Your task -> Set down again exactly the lines of the listing below that fall between the line holding "Where should I click to: Click the Multi" and the line holding "Task: Open the Wallet menu", inclusive.

Material to process ->

*-*-*

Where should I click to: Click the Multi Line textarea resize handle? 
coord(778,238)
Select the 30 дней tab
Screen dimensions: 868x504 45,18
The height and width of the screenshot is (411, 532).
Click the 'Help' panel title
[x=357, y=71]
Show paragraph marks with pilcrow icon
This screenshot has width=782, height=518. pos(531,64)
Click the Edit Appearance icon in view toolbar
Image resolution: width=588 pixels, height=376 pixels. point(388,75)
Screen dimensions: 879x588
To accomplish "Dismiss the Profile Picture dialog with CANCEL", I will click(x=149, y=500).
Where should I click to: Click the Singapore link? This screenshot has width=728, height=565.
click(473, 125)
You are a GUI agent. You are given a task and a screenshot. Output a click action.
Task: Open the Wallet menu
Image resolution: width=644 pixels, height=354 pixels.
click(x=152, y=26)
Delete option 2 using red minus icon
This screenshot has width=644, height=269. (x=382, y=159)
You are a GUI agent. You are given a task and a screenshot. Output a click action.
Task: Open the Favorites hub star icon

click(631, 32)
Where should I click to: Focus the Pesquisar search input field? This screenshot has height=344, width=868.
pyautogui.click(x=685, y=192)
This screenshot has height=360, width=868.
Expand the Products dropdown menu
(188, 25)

*-*-*

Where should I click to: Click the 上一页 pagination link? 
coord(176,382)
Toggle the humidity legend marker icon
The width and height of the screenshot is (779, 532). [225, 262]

*-*-*

Solution for this exercise ->
Where should I click to: Click the Multi Line textarea resize handle? 
coord(778,238)
Select the 30 дней tab
Screen dimensions: 868x504 45,18
The height and width of the screenshot is (411, 532).
Click the 'Help' panel title
[x=357, y=71]
Show paragraph marks with pilcrow icon
This screenshot has width=782, height=518. pos(531,64)
Click the Edit Appearance icon in view toolbar
Image resolution: width=588 pixels, height=376 pixels. point(388,75)
Screen dimensions: 879x588
To accomplish "Dismiss the Profile Picture dialog with CANCEL", I will click(x=149, y=500).
Where should I click to: Click the Singapore link? This screenshot has width=728, height=565.
click(473, 125)
You are a GUI agent. You are given a task and a screenshot. Output a click action.
Task: Open the Wallet menu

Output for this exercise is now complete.